New York State Assistant Health Secretary Tina Kim wrote on Twitter that with Criswell running FEMA, “our nation couldn’t be in better hands.”

Criswell started her emergency management career in Aurora, Colo., in 2005 and served as the city’s emergency manager until her move to FEMA. Aurora is Colorado’s third largest city, with a diverse population of nearly 400,000 people.

New York City Mayor Bill de Blasio, a Democrat who is vocal about climate change, named Criswell to run the city’s Emergency Management Department in July 2019, hiring her from the Cadmus Group consulting firm, where Criswell had been a principal since 2017.

In New York City, Criswell plays a leading role in responding to the pandemic and has been blunt about the importance of individuals in containing the virus.

“Massive social distancing is what’s needed to slow the spread of this disease,” Criswell said in a CNN interview March 19 when New York City was the U.S. epicenter of the pandemic. “We need people, especially those that are the most vulnerable, to stay inside, not go out.”

Criswell also has been candid about climate change. At a security conference in late 2019, Criswell said disasters are multiplying because of “climate change, social and economic inequity, aging infrastructure, reliance on technology, cyberthreats, and domestic terrorism,” according to an article in the Brooklyn Eagle.

In an October interview on the “Disaster Zone” podcast, Criswell said that sea levels in New York City had risen by about 1 foot since 1900 and that “our current climate change projections show they could rise another 30 inches by 2050. This is a big concern for us.”
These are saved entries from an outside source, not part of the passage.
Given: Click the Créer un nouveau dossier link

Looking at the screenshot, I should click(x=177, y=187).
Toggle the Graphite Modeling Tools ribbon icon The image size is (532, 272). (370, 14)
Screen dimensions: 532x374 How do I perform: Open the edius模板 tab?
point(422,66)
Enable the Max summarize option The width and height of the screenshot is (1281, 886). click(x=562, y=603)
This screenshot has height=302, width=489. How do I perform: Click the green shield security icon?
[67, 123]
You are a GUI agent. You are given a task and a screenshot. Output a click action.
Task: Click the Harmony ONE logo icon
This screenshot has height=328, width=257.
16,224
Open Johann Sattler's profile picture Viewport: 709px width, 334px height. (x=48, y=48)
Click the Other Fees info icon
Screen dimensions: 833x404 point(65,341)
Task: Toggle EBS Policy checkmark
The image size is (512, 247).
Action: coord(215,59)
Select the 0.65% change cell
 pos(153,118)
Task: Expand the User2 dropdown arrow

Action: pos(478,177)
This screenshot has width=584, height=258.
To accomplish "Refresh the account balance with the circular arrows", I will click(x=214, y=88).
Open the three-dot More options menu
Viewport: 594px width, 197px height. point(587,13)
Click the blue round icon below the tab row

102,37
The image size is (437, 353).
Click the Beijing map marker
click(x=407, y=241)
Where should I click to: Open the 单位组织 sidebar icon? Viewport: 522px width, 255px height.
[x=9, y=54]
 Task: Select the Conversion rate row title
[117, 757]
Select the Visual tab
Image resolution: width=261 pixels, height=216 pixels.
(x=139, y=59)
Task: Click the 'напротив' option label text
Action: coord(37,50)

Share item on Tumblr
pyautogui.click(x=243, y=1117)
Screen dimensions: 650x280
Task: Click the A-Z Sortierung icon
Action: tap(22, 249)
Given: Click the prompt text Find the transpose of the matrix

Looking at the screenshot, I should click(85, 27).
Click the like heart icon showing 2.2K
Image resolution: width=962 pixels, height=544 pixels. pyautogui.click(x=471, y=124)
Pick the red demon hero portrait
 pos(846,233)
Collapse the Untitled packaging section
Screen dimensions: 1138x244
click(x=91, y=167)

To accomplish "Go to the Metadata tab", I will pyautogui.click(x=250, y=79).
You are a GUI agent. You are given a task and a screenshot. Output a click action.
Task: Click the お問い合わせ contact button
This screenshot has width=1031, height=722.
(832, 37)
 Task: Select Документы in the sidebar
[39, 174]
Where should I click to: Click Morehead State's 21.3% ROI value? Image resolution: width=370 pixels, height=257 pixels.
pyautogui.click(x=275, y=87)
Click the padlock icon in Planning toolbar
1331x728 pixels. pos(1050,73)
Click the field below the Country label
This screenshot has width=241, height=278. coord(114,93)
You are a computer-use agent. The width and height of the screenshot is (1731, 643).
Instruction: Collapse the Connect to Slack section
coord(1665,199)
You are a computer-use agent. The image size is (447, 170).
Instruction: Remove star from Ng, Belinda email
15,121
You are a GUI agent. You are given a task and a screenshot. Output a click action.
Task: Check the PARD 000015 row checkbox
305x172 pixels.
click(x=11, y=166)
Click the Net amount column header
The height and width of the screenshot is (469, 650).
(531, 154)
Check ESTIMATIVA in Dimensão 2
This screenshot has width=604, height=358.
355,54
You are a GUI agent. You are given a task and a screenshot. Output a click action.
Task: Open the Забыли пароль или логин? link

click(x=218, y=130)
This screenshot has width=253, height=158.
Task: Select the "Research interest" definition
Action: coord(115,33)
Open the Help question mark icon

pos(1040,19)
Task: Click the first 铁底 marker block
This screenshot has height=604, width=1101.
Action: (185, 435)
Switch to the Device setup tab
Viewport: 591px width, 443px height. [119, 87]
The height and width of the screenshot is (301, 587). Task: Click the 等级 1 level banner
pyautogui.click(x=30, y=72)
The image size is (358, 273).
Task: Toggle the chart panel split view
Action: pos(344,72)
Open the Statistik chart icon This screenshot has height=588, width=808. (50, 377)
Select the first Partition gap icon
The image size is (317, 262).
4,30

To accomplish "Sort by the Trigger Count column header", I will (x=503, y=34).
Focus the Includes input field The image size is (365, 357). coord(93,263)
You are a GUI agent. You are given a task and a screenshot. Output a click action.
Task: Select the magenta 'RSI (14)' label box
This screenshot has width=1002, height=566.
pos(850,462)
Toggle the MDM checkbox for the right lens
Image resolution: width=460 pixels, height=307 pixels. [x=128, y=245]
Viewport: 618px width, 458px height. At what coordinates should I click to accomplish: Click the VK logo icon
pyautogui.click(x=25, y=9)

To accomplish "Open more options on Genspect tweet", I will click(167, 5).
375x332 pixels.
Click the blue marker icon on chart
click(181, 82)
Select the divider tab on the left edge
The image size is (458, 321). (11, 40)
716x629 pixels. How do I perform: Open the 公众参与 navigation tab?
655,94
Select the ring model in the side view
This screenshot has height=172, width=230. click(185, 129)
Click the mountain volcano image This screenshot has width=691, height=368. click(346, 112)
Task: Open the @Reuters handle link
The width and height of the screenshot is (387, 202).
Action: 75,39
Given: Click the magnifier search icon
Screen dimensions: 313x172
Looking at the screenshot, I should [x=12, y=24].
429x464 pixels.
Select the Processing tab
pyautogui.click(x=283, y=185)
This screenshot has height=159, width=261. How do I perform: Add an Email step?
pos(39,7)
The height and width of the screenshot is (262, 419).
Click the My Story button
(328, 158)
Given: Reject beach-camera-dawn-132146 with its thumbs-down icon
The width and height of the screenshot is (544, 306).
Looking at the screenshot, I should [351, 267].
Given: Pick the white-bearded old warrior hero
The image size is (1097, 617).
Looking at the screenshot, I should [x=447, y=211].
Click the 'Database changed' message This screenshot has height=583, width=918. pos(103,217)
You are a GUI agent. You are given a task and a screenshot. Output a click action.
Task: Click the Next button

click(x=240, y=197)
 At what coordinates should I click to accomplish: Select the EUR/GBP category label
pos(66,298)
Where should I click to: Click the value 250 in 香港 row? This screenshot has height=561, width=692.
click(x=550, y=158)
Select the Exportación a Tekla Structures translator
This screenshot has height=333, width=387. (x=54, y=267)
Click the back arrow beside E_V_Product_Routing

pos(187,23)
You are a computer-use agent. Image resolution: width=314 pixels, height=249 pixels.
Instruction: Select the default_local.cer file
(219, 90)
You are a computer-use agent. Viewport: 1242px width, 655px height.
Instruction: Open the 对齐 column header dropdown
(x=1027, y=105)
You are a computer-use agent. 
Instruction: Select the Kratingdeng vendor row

Freed, the president of the emergency managers association, said Criswell’s experience in Aurora and responding to disasters around the country assuages his fear that FEMA would be run by “a dilettante or career politician.”

“This is an emergency manager who knows her way around emergency management,” Freed said.

The Senate must confirm Criswell. No date has been set for a confirmation hearing.

Criswell would become the first woman to lead FEMA, which has faced turmoil over workplace sexual harassment. A recent consultant’s report found widespread sexual and racial harassment and discrimination. FEMA commissioned the report in 2018 after the agency’s personnel chief resigned amid complaints that he sexually harassed and had inappropriate relationships with subordinate female employees.

Zimmerman, the former FEMA official, said Criswell could help change the agency’s culture and the male-dominated image of emergency management.

“Being able to see that face of FEMA as a female is going to be very beneficial to the workers and to people looking for careers in emergency management. They’re going to be able to say, yes, a woman has done this,” Zimmerman said. “A lot of good can really come from her being that face of FEMA.”